German luxury maker Audi will soon offer a range of new high-tech driving technologies including four-wheel steering and possibly a new electric iteration of its quattro all-wheel drive system.
The Audi Prologue coupe concept debuted technology such as four-wheel steering – which is also seen on Volkswagen Group products such as the Porsche 911 GT3 – and Audi’s chief technical officer professor Ulrich Hackenberg told CarAdvice at the 2014 Los Angeles auto show that technology will be a mainstream addition to the brand’s line-up in years to come.
“Four-wheel steering will be quite a normal technical feature for premium future cars. It will be offered in most of the cars in the future,” Hackenberg said.
“If you have the steering system, then you have two situations – one is to increase the stability, you need very small angles; and one is to increase parkability, so you need bigger angles then you have around four to five degrees for parking situations. But for stability, it’s only a very small angle,” he said.
Hackenberg also explained that all-wheel drive systems can yield further CO2 reductions, and one such example is a new version of quattro with axle decoupling and a level of hybridisation.
“We are working very intensively to bring the four-wheel drive in to our program of CO2 emission reductions,” Hackenberg said.
“So in the future we will have a four-wheel drive range which are controllable, which we, for example, can use by situation, by demand, on the mechanical side but also on the electrical side.
“We will have disconnection, we will have specific connection based by the situation, so that means we will use the four-wheel tension whenever it makes sense.
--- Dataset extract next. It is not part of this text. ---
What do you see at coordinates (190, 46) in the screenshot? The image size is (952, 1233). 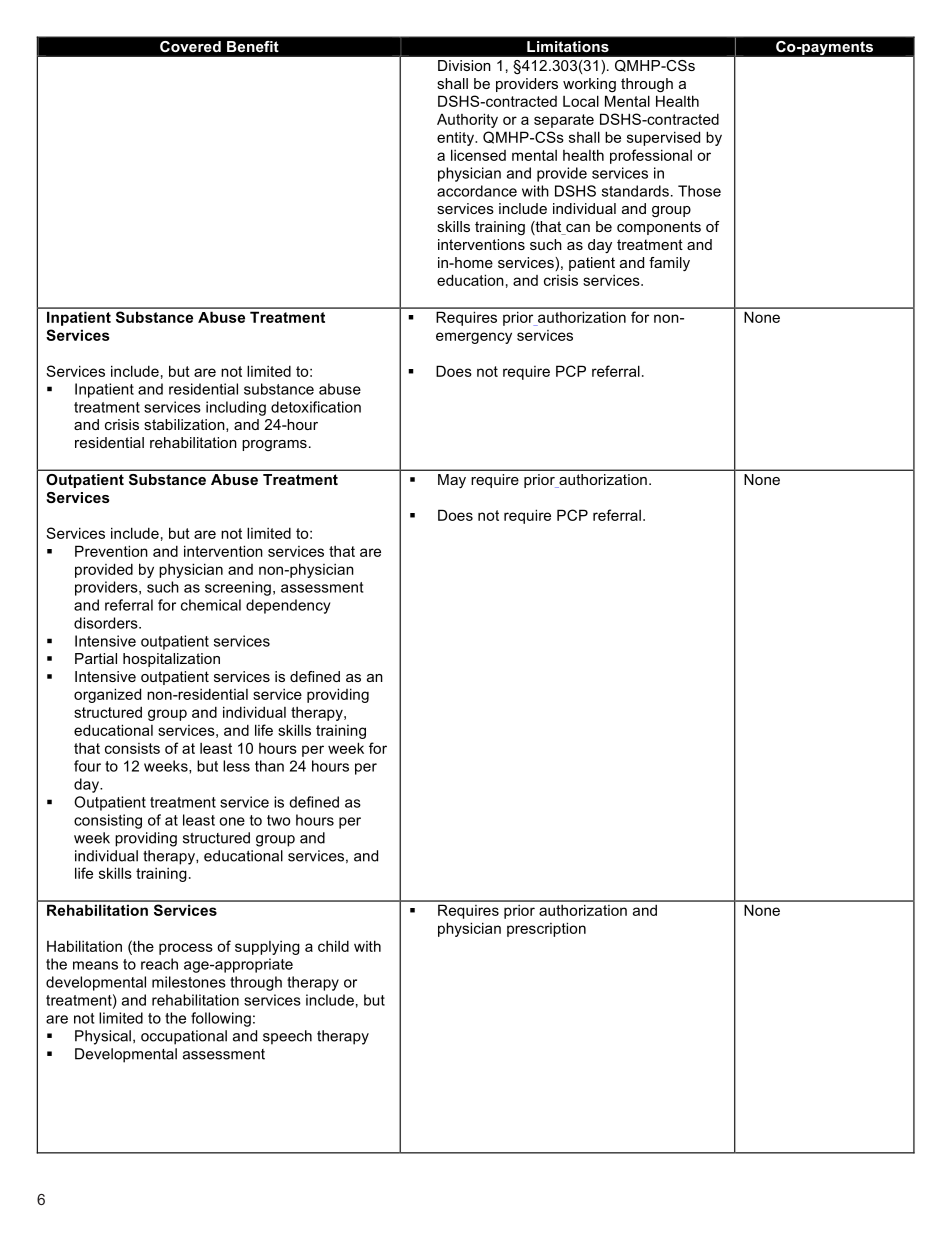 I see `Covered` at bounding box center [190, 46].
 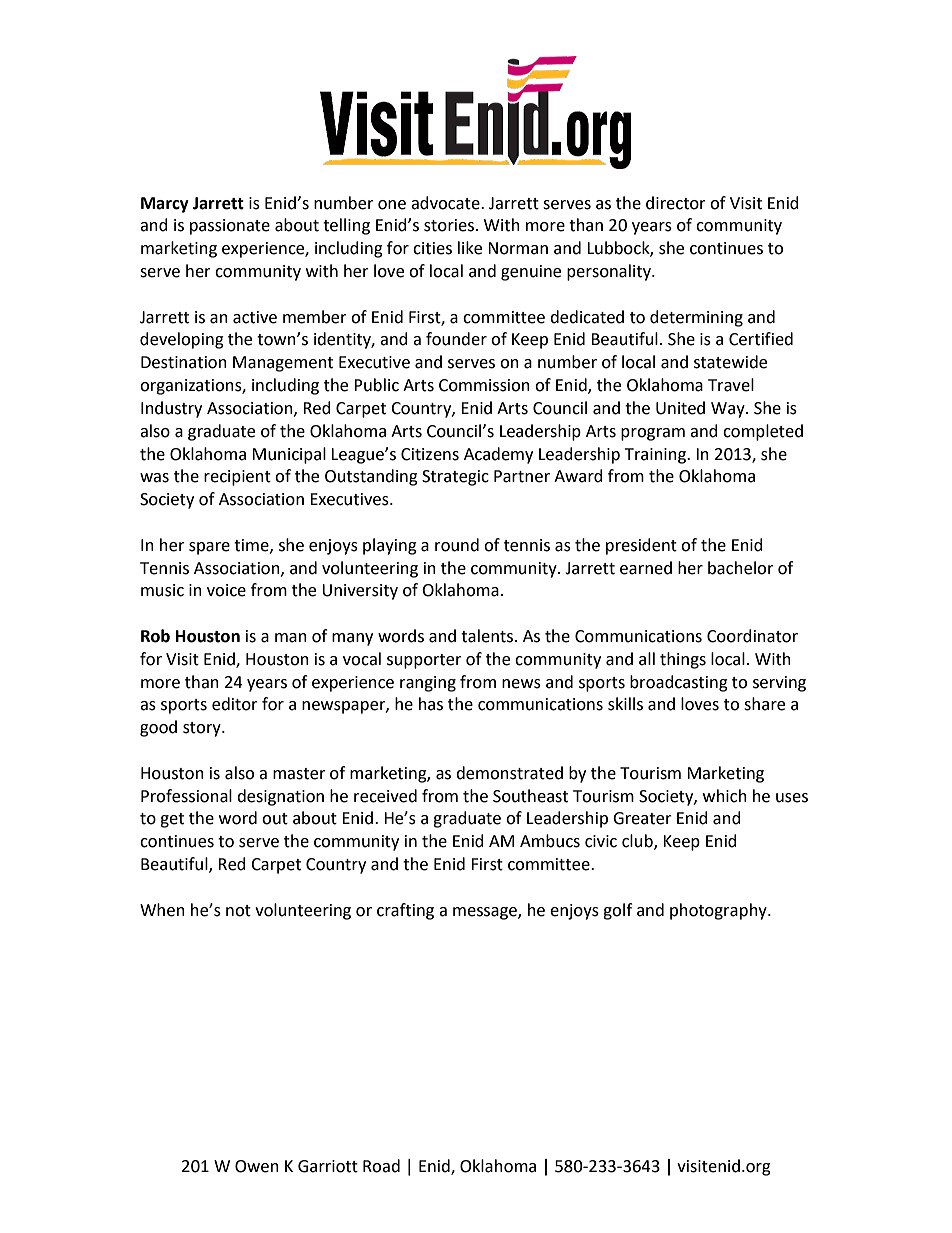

And if it doesn’t make sense, then we will go CO2-oriented,” he said.
“Based on electromechanical system, where we are also to have an inference on the single wheel; but also an electronic or electric systems where we have a specific electric motor in the rear or in the front in addition to the combustion engine,” he divulged, hinting at new future production models with electric quattro all-wheel-drive systems.
Using more electric components rather than heavy hardware also allows weight reduction, something Hackenberg describes as a “core competency” for the Volkswagen Group in its aim to cut emissions over the coming years.
“We are quite far to optimise that, and to go beyond the next target,” he said, before confirming that the systems can become “even lighter”.